Hardy Weinberg Equilibrium was the combined idea of English mathematician Godfrey H. Hardy and German physician Wilhelm Weinberg. They independently derived a mathematical model in 1908. This model explains what happens to the frequency of alleles in a population over time.
The Hardy-Weinberg Equilibrium was given different names at that time. The names of that list is as follow:
1. Hardy Weinberg Principle
2. Hardy Weinberg Theorem
3. Hardy Weinberg Model
4. Hardy Weinberg Law
Hardy Weinberg Equilibrium
It states that If certain assumptions are met, evolution will not occur because the allelic frequencies will not change from generation to generation, even though the specific mixing of alleles in individuals may vary.
Assumptions of the Hardy Weinberg Equilibrium
The assumptions of the Hardy Weinberg Equilibrium are as follows:
- The population size must be large. Gene frequency does not change by change in large population size.
- Mating within the population must be random. Every individual must have an equal chance to mate with any other individual in the population. In non-random mating some Individuals can more reproduce than others. Then natural selection may occur. Therefore, mating should be random.

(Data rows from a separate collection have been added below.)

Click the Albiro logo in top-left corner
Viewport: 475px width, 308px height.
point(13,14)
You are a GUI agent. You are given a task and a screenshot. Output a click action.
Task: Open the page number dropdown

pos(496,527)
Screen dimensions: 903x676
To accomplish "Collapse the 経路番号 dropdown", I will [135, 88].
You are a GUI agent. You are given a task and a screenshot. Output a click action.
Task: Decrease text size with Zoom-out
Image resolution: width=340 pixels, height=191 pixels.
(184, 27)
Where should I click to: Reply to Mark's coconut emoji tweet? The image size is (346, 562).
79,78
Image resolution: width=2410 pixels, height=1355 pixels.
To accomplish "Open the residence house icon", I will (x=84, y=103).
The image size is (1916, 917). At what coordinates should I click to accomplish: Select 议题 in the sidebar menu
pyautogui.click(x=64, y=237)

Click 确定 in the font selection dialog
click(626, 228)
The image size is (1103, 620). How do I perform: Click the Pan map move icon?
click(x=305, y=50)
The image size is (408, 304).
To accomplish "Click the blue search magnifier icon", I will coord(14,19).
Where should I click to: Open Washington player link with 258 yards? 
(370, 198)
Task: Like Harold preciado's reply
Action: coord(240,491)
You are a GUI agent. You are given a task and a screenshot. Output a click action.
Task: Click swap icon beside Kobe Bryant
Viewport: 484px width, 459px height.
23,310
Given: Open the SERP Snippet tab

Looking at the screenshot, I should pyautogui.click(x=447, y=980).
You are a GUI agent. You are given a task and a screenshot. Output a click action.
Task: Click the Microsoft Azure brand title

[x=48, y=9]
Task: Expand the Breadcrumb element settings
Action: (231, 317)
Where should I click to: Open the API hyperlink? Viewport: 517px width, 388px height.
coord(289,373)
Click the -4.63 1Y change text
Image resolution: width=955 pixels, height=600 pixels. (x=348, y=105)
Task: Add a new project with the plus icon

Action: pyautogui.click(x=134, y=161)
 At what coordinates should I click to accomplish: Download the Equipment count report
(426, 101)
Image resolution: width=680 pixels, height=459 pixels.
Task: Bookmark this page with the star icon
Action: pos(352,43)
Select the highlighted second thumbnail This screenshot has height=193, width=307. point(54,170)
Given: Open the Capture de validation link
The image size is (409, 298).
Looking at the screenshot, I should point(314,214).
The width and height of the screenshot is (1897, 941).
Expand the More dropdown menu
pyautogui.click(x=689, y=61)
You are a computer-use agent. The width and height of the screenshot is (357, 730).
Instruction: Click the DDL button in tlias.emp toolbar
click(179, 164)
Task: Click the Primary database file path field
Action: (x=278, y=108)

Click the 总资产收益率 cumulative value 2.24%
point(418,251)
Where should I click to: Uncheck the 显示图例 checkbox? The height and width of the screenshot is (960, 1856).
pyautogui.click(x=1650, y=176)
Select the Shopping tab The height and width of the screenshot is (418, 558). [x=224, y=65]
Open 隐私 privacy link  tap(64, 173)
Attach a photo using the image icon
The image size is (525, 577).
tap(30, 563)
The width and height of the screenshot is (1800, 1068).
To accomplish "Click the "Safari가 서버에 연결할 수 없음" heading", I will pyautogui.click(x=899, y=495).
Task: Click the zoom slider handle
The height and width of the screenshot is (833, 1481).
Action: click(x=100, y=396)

- Individuals cannot migrate into, or out of, the population. Migration may introduce new genes into the gene pool. It can add or delete copies of existing genes.
- Mutations must not occur. Or mutational equilibrium must exist. Some mutations take place from wild type allele to a mutant form. Some mutations occur from the mutant form back to the type. If both these mutations are balanced then mutational equilibrium is established. Thus, no new genes are introduced into the population from this source.
These assumptions stop the change in allelic frequencies. Therefore, evolution does not occur. These assumptions are restrictive. A real population cannot meet these conditions. Therefore, evolution occurs in most populations.
However, Hardy Weinberg Equilibrium provides a useful theoretical framework. The changes in gene frequencies in populations can be examined by this theorem.